Aim of the exercise. Please reproduce the whole listing below line for line, with no changes.

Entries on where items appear
☆ ☆ ☆

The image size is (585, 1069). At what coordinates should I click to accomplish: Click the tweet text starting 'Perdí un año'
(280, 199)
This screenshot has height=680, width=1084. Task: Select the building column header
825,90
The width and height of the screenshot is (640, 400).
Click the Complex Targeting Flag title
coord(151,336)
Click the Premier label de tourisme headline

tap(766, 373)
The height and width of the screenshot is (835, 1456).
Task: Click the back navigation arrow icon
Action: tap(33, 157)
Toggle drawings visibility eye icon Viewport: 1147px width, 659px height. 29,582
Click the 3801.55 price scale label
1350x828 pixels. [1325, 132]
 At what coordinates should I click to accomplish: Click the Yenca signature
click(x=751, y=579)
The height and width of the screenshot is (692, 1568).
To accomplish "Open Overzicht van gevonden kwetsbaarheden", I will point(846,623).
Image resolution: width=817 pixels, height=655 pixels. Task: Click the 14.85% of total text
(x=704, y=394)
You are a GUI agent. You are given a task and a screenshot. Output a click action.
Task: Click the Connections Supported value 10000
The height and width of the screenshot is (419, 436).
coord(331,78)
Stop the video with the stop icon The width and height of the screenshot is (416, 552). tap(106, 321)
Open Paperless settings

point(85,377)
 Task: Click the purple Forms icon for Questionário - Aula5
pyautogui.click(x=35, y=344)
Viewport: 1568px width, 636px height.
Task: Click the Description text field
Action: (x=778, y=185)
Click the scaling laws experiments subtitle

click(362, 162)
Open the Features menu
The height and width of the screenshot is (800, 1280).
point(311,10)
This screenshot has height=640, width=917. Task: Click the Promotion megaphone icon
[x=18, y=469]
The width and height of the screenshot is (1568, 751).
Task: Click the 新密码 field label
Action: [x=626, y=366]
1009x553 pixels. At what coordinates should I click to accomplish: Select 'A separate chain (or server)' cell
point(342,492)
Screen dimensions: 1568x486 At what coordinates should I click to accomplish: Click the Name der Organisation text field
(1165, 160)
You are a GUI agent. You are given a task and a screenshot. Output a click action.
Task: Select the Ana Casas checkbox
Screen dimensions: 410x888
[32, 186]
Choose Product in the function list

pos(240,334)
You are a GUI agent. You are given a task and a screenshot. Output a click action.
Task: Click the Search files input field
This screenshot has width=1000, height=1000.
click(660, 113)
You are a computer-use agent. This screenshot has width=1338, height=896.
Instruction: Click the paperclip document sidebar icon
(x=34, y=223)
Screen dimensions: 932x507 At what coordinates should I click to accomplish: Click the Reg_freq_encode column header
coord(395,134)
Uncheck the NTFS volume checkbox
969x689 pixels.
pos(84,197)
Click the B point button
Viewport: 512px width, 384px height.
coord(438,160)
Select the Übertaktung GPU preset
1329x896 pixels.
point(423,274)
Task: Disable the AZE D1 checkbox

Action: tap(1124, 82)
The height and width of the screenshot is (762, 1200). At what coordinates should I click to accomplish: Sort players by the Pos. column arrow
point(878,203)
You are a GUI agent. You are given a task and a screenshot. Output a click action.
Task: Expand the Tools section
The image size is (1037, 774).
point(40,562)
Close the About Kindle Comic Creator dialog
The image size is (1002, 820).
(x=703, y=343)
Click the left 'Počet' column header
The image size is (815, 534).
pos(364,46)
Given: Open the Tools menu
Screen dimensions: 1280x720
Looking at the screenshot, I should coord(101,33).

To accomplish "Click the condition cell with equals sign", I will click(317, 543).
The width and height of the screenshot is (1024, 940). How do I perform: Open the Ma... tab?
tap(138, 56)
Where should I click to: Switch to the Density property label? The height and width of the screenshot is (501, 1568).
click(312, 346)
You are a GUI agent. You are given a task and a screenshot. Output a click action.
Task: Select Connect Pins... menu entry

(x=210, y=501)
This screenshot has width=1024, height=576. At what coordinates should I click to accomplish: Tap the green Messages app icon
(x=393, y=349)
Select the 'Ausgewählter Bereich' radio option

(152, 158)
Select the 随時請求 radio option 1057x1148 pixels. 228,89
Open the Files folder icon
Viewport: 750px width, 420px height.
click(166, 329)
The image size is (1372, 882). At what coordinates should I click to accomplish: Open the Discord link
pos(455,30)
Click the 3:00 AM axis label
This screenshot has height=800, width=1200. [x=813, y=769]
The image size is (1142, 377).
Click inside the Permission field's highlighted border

☆ ☆ ☆

Completed task.
The image size is (585, 1069). At what coordinates should I click to accomplish: Click the tweet text starting 'Perdí un año'
(280, 199)
This screenshot has height=680, width=1084. Task: Select the building column header
825,90
The width and height of the screenshot is (640, 400).
Click the Complex Targeting Flag title
coord(151,336)
Click the Premier label de tourisme headline

tap(766, 373)
The height and width of the screenshot is (835, 1456).
Task: Click the back navigation arrow icon
Action: tap(33, 157)
Toggle drawings visibility eye icon Viewport: 1147px width, 659px height. 29,582
Click the 3801.55 price scale label
1350x828 pixels. [1325, 132]
 At what coordinates should I click to accomplish: Click the Yenca signature
click(x=751, y=579)
The height and width of the screenshot is (692, 1568).
To accomplish "Open Overzicht van gevonden kwetsbaarheden", I will point(846,623).
Image resolution: width=817 pixels, height=655 pixels. Task: Click the 14.85% of total text
(x=704, y=394)
You are a GUI agent. You are given a task and a screenshot. Output a click action.
Task: Click the Connections Supported value 10000
The height and width of the screenshot is (419, 436).
coord(331,78)
Stop the video with the stop icon The width and height of the screenshot is (416, 552). tap(106, 321)
Open Paperless settings

point(85,377)
 Task: Click the purple Forms icon for Questionário - Aula5
pyautogui.click(x=35, y=344)
Viewport: 1568px width, 636px height.
Task: Click the Description text field
Action: (x=778, y=185)
Click the scaling laws experiments subtitle

click(362, 162)
Open the Features menu
The height and width of the screenshot is (800, 1280).
point(311,10)
This screenshot has height=640, width=917. Task: Click the Promotion megaphone icon
[x=18, y=469]
The width and height of the screenshot is (1568, 751).
Task: Click the 新密码 field label
Action: [x=626, y=366]
1009x553 pixels. At what coordinates should I click to accomplish: Select 'A separate chain (or server)' cell
point(342,492)
Screen dimensions: 1568x486 At what coordinates should I click to accomplish: Click the Name der Organisation text field
(1165, 160)
You are a GUI agent. You are given a task and a screenshot. Output a click action.
Task: Select the Ana Casas checkbox
Screen dimensions: 410x888
[32, 186]
Choose Product in the function list

pos(240,334)
You are a GUI agent. You are given a task and a screenshot. Output a click action.
Task: Click the Search files input field
This screenshot has width=1000, height=1000.
click(660, 113)
You are a computer-use agent. This screenshot has width=1338, height=896.
Instruction: Click the paperclip document sidebar icon
(x=34, y=223)
Screen dimensions: 932x507 At what coordinates should I click to accomplish: Click the Reg_freq_encode column header
coord(395,134)
Uncheck the NTFS volume checkbox
969x689 pixels.
pos(84,197)
Click the B point button
Viewport: 512px width, 384px height.
coord(438,160)
Select the Übertaktung GPU preset
1329x896 pixels.
point(423,274)
Task: Disable the AZE D1 checkbox

Action: tap(1124, 82)
The height and width of the screenshot is (762, 1200). At what coordinates should I click to accomplish: Sort players by the Pos. column arrow
point(878,203)
You are a GUI agent. You are given a task and a screenshot. Output a click action.
Task: Expand the Tools section
The image size is (1037, 774).
point(40,562)
Close the About Kindle Comic Creator dialog
The image size is (1002, 820).
(x=703, y=343)
Click the left 'Počet' column header
The image size is (815, 534).
pos(364,46)
Given: Open the Tools menu
Screen dimensions: 1280x720
Looking at the screenshot, I should coord(101,33).

To accomplish "Click the condition cell with equals sign", I will click(317, 543).
The width and height of the screenshot is (1024, 940). How do I perform: Open the Ma... tab?
tap(138, 56)
Where should I click to: Switch to the Density property label? The height and width of the screenshot is (501, 1568).
click(312, 346)
You are a GUI agent. You are given a task and a screenshot. Output a click action.
Task: Select Connect Pins... menu entry

(x=210, y=501)
This screenshot has width=1024, height=576. At what coordinates should I click to accomplish: Tap the green Messages app icon
(x=393, y=349)
Select the 'Ausgewählter Bereich' radio option

(152, 158)
Select the 随時請求 radio option 1057x1148 pixels. 228,89
Open the Files folder icon
Viewport: 750px width, 420px height.
click(166, 329)
The image size is (1372, 882). At what coordinates should I click to accomplish: Open the Discord link
pos(455,30)
Click the 3:00 AM axis label
This screenshot has height=800, width=1200. [x=813, y=769]
The image size is (1142, 377).
Click inside the Permission field's highlighted border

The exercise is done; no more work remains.